Square has emerged as one of the pandemic’s biggest winners. Its share price has nearly tripled in the past two years thanks to a larger-scale land grab in payments. New entrants using new technology are taking market share away from traditional banks, money agents and point-of-sale specialists. The expanded arena will lead the group of competitors.
“Buy now, pay later” is the most popular sub-sector in the payments fintech space. Here, Afterpay competes alongside rivals Klarna and Affirm. Existing brand names and networks of companies are no longer barriers to competition as they once did.
Square is best known for its payment hardware systems for mid-size retailers. But the consumer cash app is quickly gaining traction allowing users to move money, buy stocks and cryptocurrencies, and set up banking transactions. Square says it can integrate Afterpay into both its merchant and consumer segments, enhancing the impact of its own network.
In the year that ended in June, Afterpay generated $700 million in profits, which means a transaction multiplier of more than 40 times. Square’s market value of $110 billion is close to that of Citigroup. The dilution of its share issuance is mitigated by the massive rise in its share price.
The dirty little secret of most financial services startups is that they are inextricably dependent on the banks they are trying to usurp. An example is financial credit companies such as Afterpay. They rely on wholesale lenders to obtain the necessary funds from wholesale lenders.

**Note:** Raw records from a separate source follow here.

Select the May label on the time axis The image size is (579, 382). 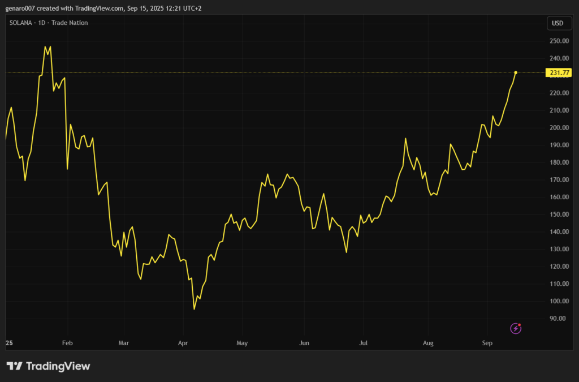[x=242, y=343]
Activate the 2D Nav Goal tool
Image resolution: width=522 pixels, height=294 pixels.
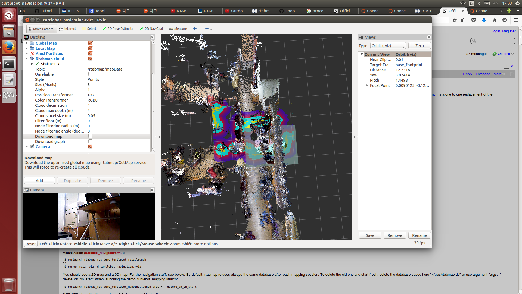(x=151, y=29)
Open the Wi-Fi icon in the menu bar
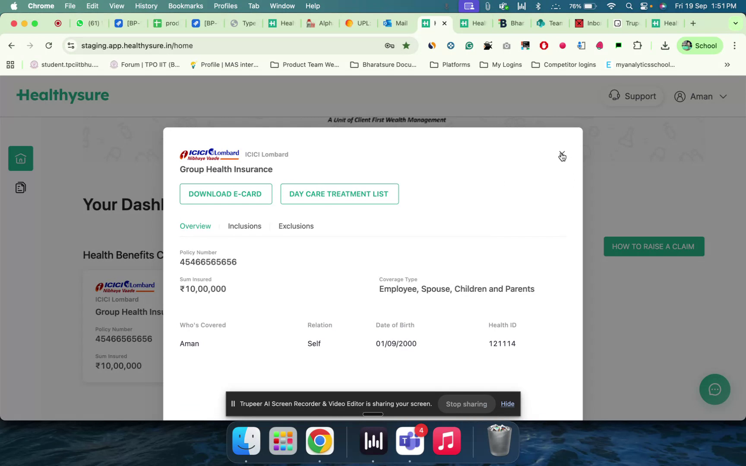This screenshot has height=466, width=746. tap(611, 6)
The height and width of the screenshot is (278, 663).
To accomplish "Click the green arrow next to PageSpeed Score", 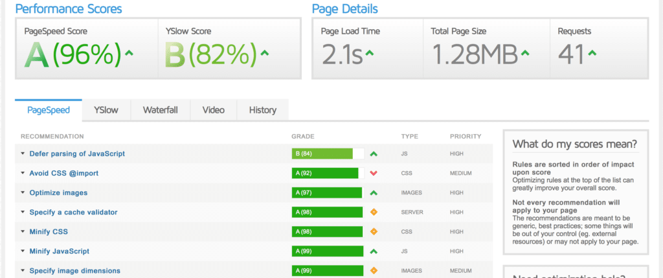I will tap(129, 54).
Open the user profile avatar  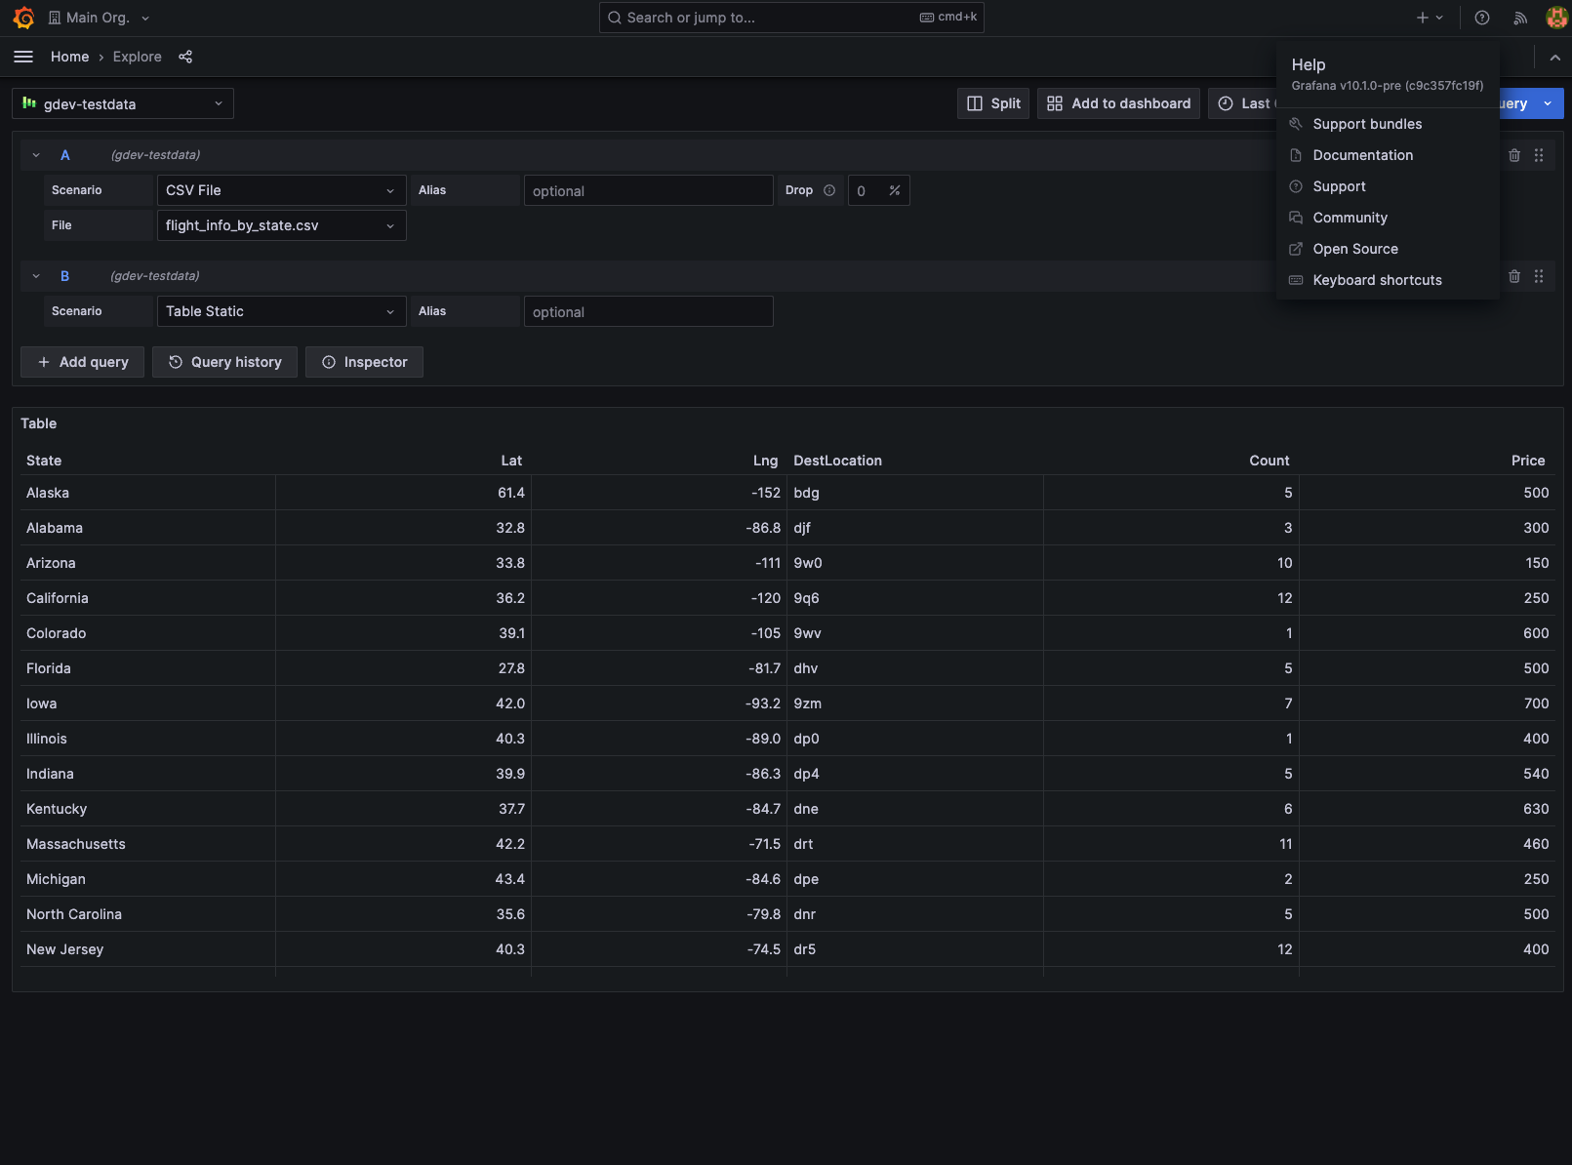pyautogui.click(x=1556, y=17)
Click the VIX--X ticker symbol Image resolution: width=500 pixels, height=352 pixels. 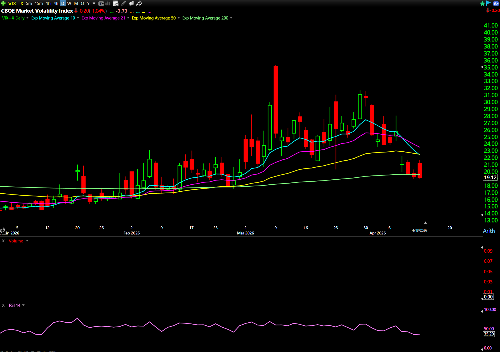point(16,4)
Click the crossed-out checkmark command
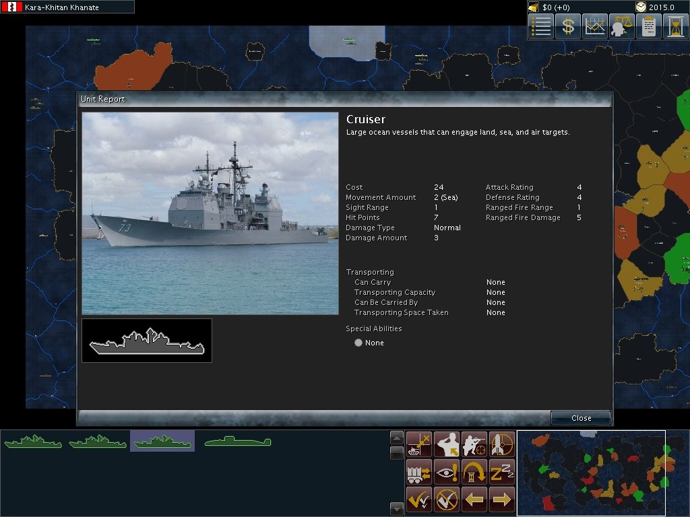This screenshot has height=517, width=690. pyautogui.click(x=447, y=499)
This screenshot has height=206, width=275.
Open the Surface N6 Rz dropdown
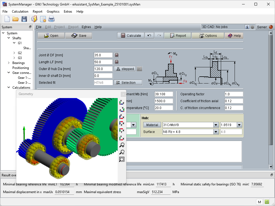[216, 132]
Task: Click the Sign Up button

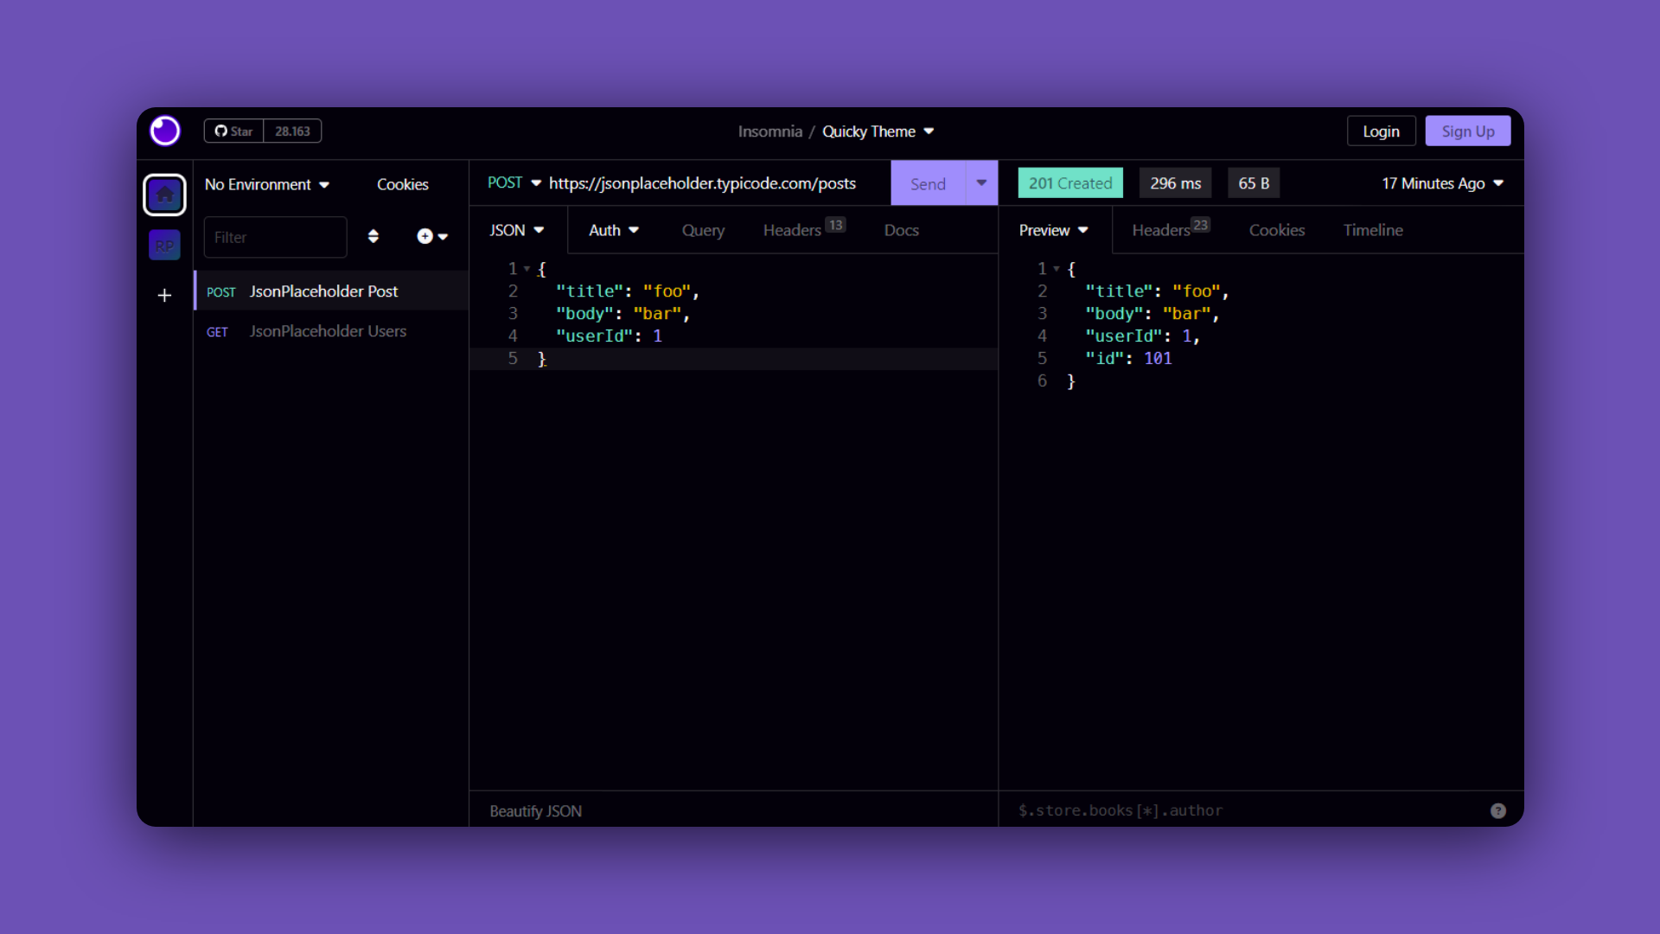Action: coord(1467,131)
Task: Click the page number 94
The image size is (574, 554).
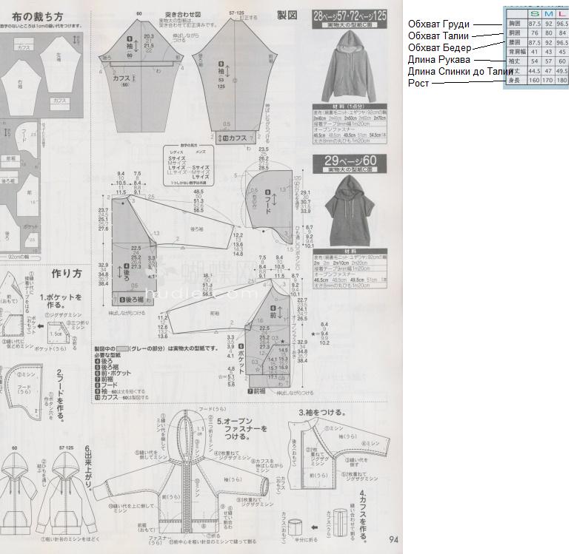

The real advantage that such financial technologies can provide are better applications that allow them to connect with new generations that have little loyalty to the likes of JPMorgan.
Square is asking for a no-nonsense valuation for a mature company — its price tag to 2021 estimated earnings is 150x. This represents the belief among investors that Square can get an increasing portion of payments from incumbents. The stronger this belief, the more valuable the equity box can be used to realize this vision.